Thordarson et Julian Assange. Photo : Sigurdur Thordarson

Un jour de semaine en août 2011, un blondinet islandais de 18 ans du nom de Sigurdur Thordarson, alias “Siggi” franchit le seuil de l’ambassade américaine à Reykjavík (Islande), dissimulant dans la poche de sa veste ce qui allait lui faire office de carte de visite : une photocopie froissée d’un passeport australien. La photo du passeport montrait un homme à la chevelure blond-platine hirsute au nom de Julian Paul Assange.

Thordarson fut longtemps bénévole pour WikiLeaks en étroite relation avec Assange et occupant un poste clé comme organisateur au sein du groupe. Mais après son entrée dans l’ambassade dans un style digne de l’époque de la guerre froide, il est devenu quelque chose d’autre : le premier informateur connu du FBI au sein de WikiLeaks. Pendant les trois mois qui ont suivi, Thordarson a servi deux maîtres, en travaillant simultanément pour le site web qui divulgue des secrets tout en transmettant ces secrets au gouvernement américain, en échange, dit-il, d’un total de 5 000 dollars environ.
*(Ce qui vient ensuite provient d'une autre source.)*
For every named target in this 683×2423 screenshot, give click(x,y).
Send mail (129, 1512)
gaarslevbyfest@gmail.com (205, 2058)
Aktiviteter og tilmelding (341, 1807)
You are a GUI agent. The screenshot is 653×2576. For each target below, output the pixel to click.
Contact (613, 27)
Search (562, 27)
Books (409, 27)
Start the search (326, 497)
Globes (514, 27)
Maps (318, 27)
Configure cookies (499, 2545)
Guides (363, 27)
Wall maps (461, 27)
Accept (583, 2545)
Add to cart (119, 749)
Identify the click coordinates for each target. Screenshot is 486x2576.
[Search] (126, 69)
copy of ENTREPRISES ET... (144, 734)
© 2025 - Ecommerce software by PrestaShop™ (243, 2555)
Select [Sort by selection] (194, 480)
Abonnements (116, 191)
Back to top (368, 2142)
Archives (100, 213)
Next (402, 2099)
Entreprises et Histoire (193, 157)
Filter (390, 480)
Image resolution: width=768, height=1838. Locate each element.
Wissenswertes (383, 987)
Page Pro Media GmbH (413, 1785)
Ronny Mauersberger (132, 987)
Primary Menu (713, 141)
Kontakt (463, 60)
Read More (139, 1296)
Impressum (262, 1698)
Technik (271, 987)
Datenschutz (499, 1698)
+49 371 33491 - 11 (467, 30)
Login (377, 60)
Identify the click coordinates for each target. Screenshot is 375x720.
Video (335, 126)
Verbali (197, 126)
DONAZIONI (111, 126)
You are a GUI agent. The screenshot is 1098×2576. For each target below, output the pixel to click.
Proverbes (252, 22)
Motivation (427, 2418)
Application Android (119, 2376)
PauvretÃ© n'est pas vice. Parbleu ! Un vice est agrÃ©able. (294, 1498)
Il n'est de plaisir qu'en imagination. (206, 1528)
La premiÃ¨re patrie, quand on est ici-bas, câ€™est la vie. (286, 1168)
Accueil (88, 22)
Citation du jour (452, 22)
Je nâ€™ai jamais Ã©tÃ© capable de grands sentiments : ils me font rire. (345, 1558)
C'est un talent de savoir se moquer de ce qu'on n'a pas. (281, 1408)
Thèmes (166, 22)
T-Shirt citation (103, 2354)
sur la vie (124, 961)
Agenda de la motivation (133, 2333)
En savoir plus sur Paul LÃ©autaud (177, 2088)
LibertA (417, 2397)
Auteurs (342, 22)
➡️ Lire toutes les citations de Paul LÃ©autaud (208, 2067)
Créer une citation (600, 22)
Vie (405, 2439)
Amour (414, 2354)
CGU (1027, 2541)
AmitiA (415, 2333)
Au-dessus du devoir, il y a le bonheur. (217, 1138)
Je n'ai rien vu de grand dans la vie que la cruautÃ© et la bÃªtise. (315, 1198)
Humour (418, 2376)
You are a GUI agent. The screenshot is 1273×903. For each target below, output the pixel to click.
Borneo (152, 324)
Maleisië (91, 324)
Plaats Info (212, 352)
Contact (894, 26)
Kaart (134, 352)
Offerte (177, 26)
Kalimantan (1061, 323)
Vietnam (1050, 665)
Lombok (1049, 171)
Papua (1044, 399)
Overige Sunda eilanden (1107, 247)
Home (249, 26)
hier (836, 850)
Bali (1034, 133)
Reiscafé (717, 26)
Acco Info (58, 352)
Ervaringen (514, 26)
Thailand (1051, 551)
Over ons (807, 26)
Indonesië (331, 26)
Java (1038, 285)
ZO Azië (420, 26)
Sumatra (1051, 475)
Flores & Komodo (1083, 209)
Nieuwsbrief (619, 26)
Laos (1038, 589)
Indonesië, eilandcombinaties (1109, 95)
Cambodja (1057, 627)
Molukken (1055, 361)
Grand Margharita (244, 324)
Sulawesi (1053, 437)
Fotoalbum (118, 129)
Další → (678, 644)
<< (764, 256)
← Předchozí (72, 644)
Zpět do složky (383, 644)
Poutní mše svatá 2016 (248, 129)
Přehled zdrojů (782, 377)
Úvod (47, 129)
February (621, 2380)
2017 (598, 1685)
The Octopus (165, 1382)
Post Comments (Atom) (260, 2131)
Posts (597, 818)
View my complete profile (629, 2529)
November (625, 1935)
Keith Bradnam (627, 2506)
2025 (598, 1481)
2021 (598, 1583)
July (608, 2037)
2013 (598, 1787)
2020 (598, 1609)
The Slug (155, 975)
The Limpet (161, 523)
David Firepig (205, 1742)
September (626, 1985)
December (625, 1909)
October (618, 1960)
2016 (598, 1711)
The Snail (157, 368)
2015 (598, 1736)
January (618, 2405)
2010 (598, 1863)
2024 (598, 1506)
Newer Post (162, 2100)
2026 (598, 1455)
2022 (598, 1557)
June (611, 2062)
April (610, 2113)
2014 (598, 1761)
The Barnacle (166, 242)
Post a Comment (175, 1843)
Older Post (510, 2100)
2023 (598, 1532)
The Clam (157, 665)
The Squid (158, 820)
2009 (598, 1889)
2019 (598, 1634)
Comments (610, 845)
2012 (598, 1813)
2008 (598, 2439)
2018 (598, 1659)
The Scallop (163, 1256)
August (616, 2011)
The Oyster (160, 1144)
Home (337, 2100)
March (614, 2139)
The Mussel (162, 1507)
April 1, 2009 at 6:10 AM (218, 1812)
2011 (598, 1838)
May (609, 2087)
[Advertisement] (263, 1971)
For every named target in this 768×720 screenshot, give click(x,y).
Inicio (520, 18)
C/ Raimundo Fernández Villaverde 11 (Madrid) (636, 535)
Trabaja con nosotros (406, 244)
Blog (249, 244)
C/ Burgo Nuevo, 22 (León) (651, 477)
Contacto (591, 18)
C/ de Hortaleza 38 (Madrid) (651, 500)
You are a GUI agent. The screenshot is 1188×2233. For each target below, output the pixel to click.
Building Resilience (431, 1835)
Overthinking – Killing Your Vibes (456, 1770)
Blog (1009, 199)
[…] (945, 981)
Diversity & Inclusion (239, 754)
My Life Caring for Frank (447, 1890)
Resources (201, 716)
Le FBI lui a fait traverser l’Atlantique quatre fois pour des comptes-rendus, dont un voyage à Washington D.C.. Lors de leur dernière rencontre, Thordarson a fourni huit disques durs remplis de conversations en ligne, des vidéos et autres données en provenance de WikiLeaks.

Cette relation fournit un rare aperçu dans l’enquête du gouvernement américain contre WikiLeaks, le groupe qui milite pour la transparence, et propulsé récemment dans l’actualité internationale pour son assistance au lanceur d’alerte Edward Snowden de la NSA. La double vie de Thordarson illustre les efforts que le gouvernement était prêt à fournir pour poursuivre Julian Assange, en approchant WikiLeaks avec des tactiques utilisées par le FBI contre le crime organisé et le piratage informatique – ou plus sombrement, lors d’infiltrations de groupes de défense des droits civiques à l’époque de Hoover.

C’est un signe que le FBI voit WikiLeaks comme une organisation criminelle présumée plutôt qu’une organe d’information », dit Stephen Aftergood de la Federation of American Scientists’ Project on Government Secrecy. « WikiLeaks était quelque chose de nouveau, donc je pense que le FBI a dû faire un choix à un moment donné quant à la façon de le traiter : Etait-ce une sorte de New York Times ou quelque chose d’autre ? Et ils ont clairement décidé que c’était quelque chose d’autre. »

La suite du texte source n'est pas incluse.